Open Neural Tube Defects: This genetic disorder is caused by an opening in the spinal cord or brain. The spinal cord of an embryo is originally flat, and will then roll into a tube around a month after conception (also known as the neural tube). Open neural tube defects are caused when the spinal cord does not completely close into a tube. The brain/spinal cord can be exposed through a defect in the skull or vertebrae which can result in spina bifida, anencephaly, and encephalocele [19]. Prevention of this disorder involves taking folic acid supplements one month prior, and three months following conception.

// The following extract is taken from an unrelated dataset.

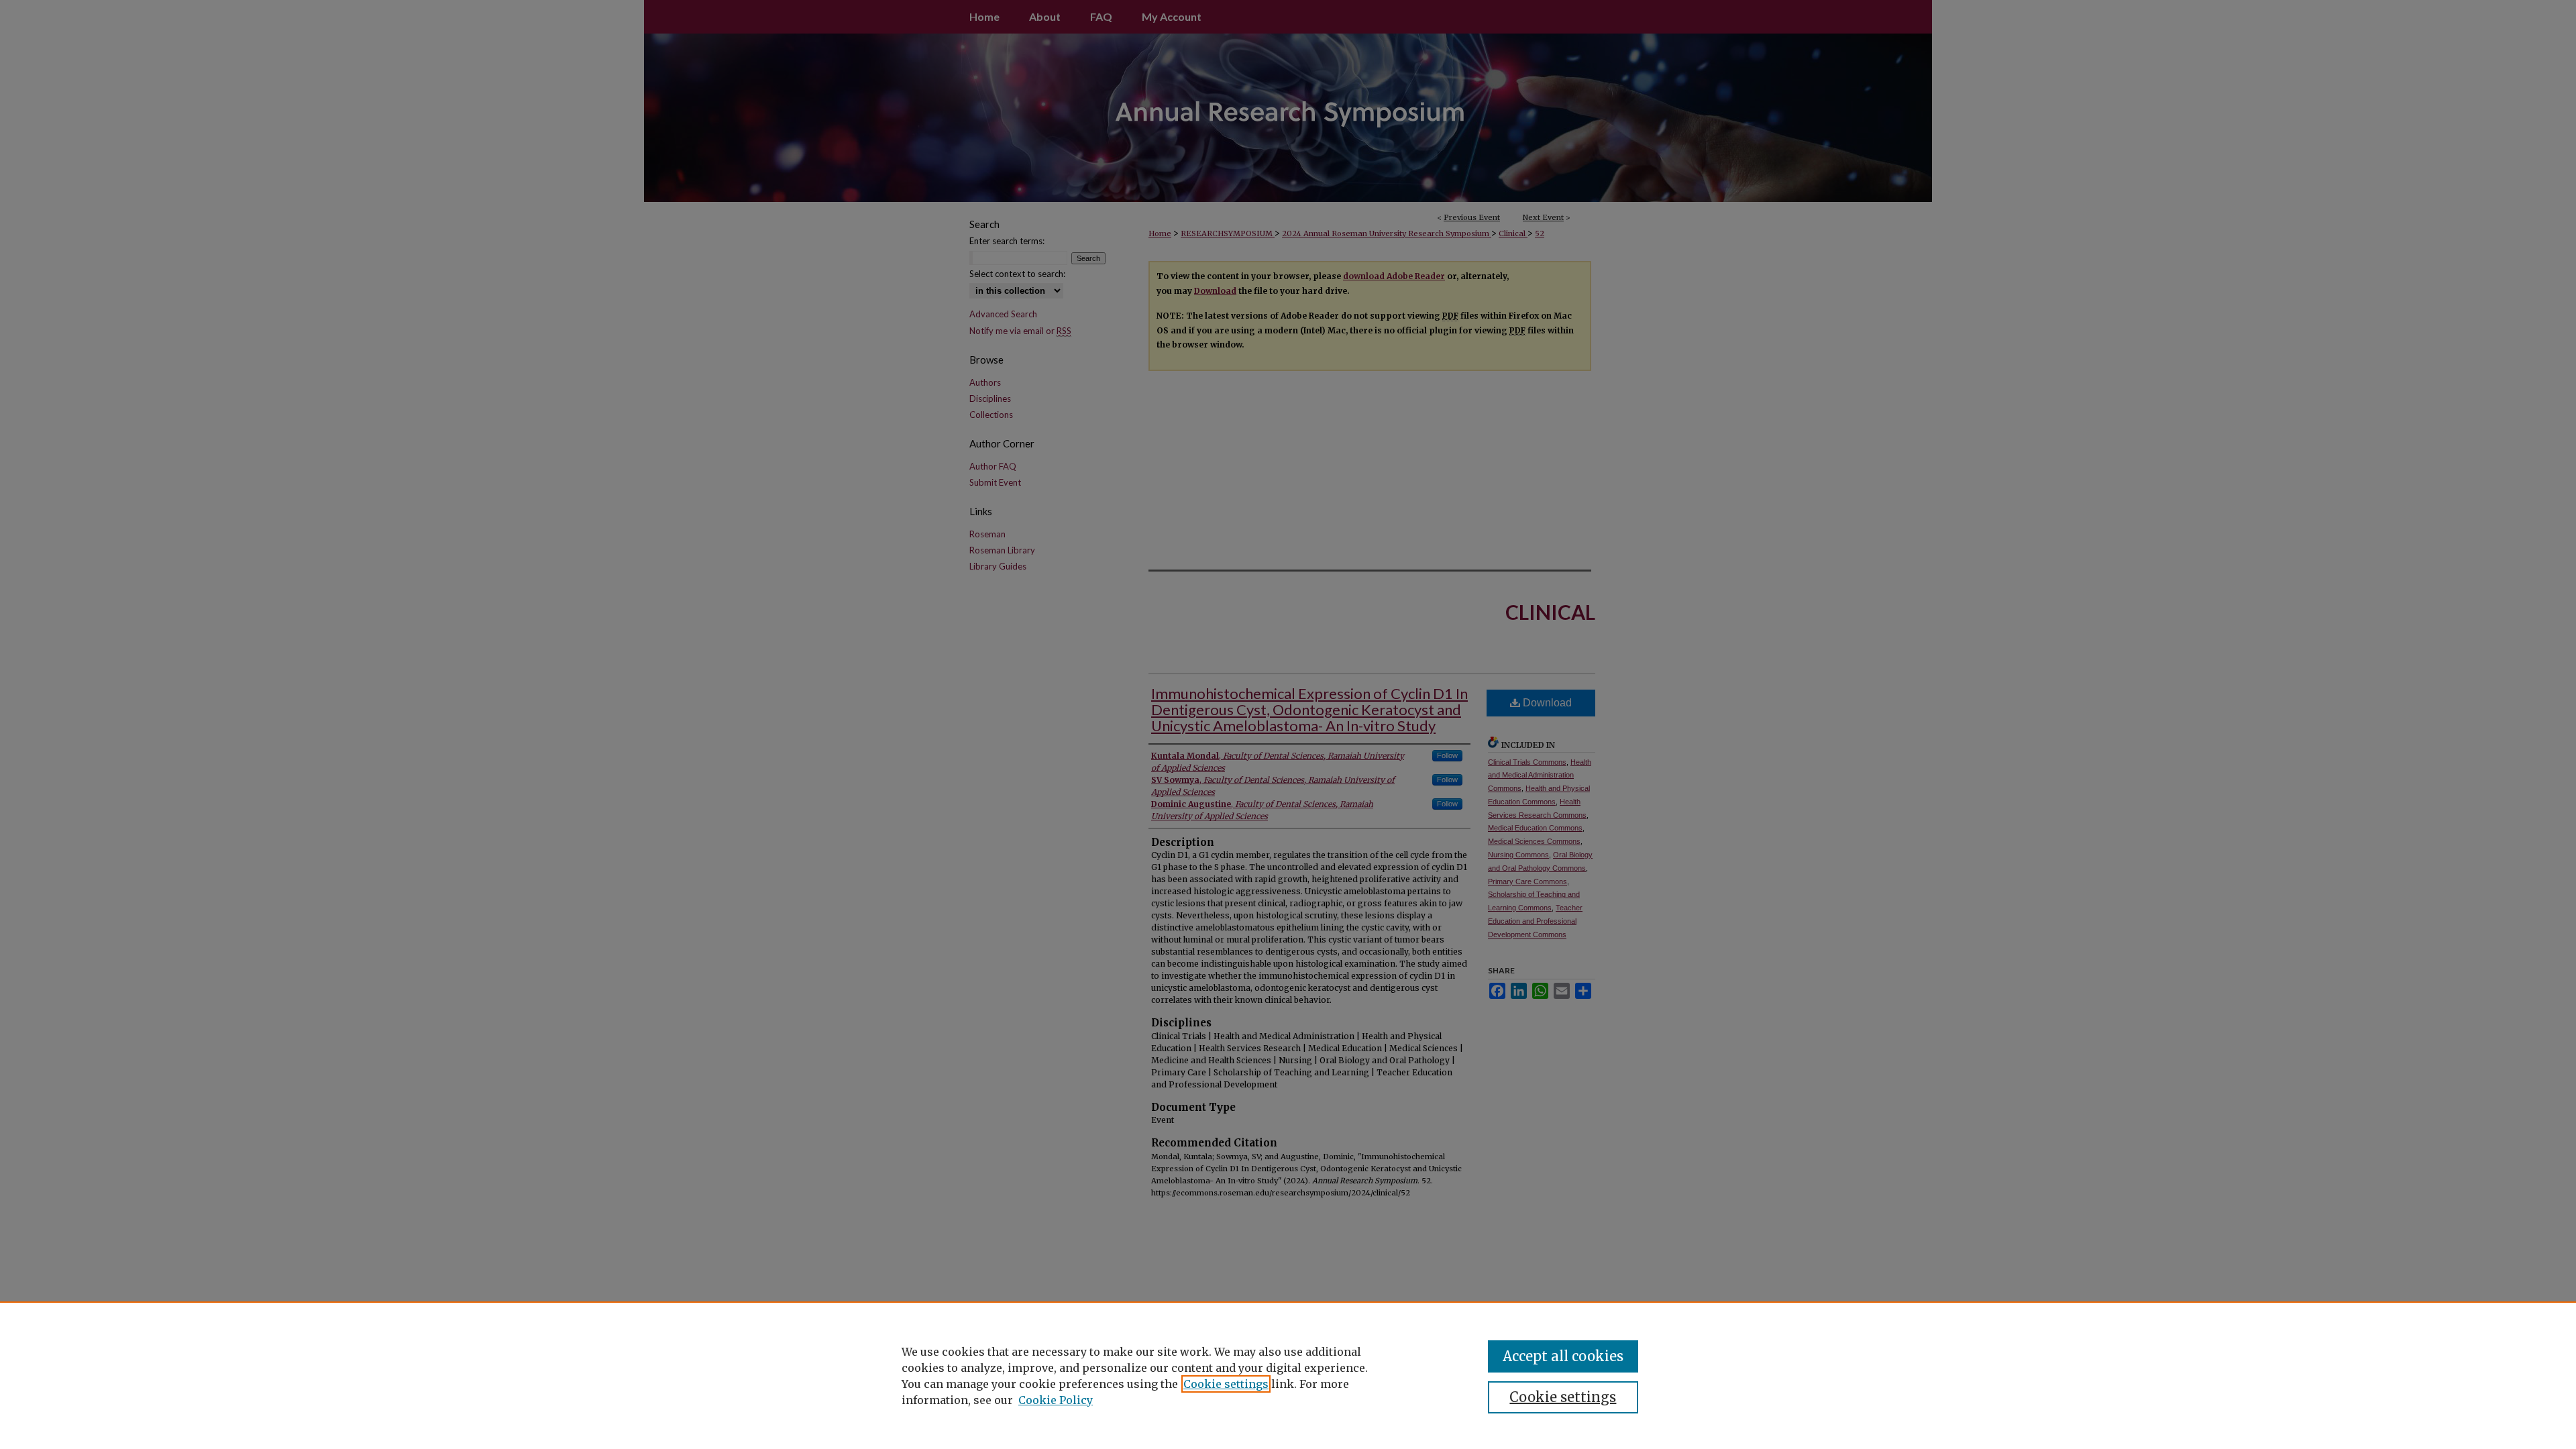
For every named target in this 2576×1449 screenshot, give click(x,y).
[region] (1288, 1375)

However, like Down syndrome and Trisomy 18, not all cases can be prevented [19]. History of Prenatal Testing Prenatal testing has been around for approximately 100 years [18]. The ability of scientists to determine specific information from this testing has increased significantly over the last 50 years. Before this time, pregnant women had little or no information concerning the true health of their unborn baby. For parents at risk of having a genetically disabled child, the options were black and white: to either take a chance, or refrain completely.

In this sense, prenatal testing has allowed parents to see into the development of their child, openning many doors which used to be closed. Since the 1950s, prenatal testing has been used to analyze DNA samples from the fetus. The first uses at this time were to monitor the baby for fetal distress. From further discoveries of sex chromatin, scientists could determine if a male offspring had a higher chance of carrying a genetic disease from the mother through amniocentesis [18]. By the 1960s, Canada had introduced amniocentesis (a form of prenatal diagnosis testing) to a select few hospitals; however its practise was limited.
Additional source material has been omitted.